> [PARTS OF THE EXERCISE]:
(1) Please reproduce word for word the passage of the court opinion below that begins with "Pressler, Long and" and ends with "vacate the conviction.".
(2) According to the court opinion below, what blood alcohol reading did the breathalyzer test at police headquarters produce?

> [PAGE TEXT]:
----
Decided: January 22, 1990.


On appeal from the Superior Court, Law Division, Camden County.

Pressler, Long and Landau.

Per Curiam

Following denial of his motion to suppress evidence seized from his person in a warrantless search, defendant pleaded guilty to a charge of possession of less than 50 grams of marijuana in violation of N.J.S.A. 2C:35-10(a)(4). He now appeals from the order denying his suppression motion pursuant to R. 3:5-7(d). We reverse and vacate the conviction.

The sole witness testifying at the hearing on the suppression motion was the state trooper who made the arrest. According to his testimony, he and his partner were on routine patrol on I-295 shortly after 2:00 a.m. on December 14, 1987, when they saw an apparently abandoned vehicle on the side of the road. They approached the vehicle, looked in, and saw defendant "laying in the back of the van with two beer bottles in the center console." The trooper described defendant as "unconscious," but he was able to arouse him after banging several times on the side of the van. Defendant then crawled into the driver's seat, produced his credentials as requested, and explained that he had pulled over to rest as he was tired and was not sure he could make it home. Smelling the odor of alcohol on defendant's breath, the trooper asked him to exit the vehicle. Defendant did so, and "at that time a pat down was conducted for my safety and Trooper Nixon's safety and a hard object was felt in his left jacket pocket." The object turned out to be a tightly rolled plastic bag containing a small amount of marijuana. Defendant identified the package as his "pot"; he was arrested, handcuffed, given Miranda warnings, and transported to police headquarters where a breathalyzer test resulted in a reading of .01 percent blood alcohol. No balance or coordination tests were administered at the scene.
----
> [RECORDED INFORMATION]:
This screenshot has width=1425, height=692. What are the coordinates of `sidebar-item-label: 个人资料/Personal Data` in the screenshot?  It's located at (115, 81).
----
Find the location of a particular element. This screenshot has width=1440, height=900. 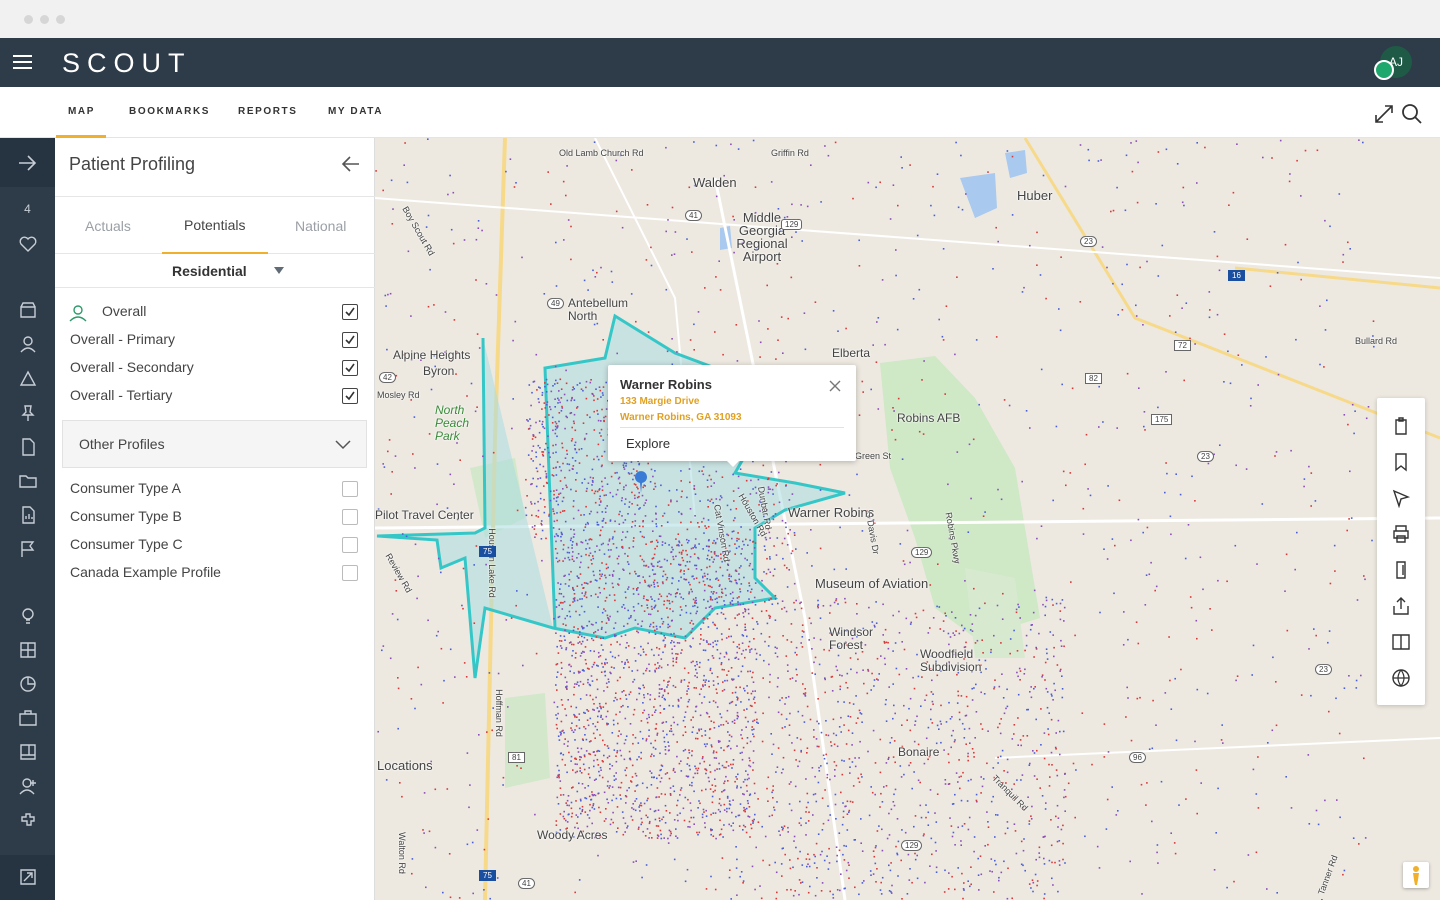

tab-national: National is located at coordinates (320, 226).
----
> [ANSWERS PER TASK]:
(1)
Pressler, Long and Landau.

Per Curiam

Following denial of his motion to suppress evidence seized from his person in a warrantless search, defendant pleaded guilty to a charge of possession of less than 50 grams of marijuana in violation of N.J.S.A. 2C:35-10(a)(4). He now appeals from the order denying his suppression motion pursuant to R. 3:5-7(d). We reverse and vacate the conviction.

(2) .01 percent blood alcohol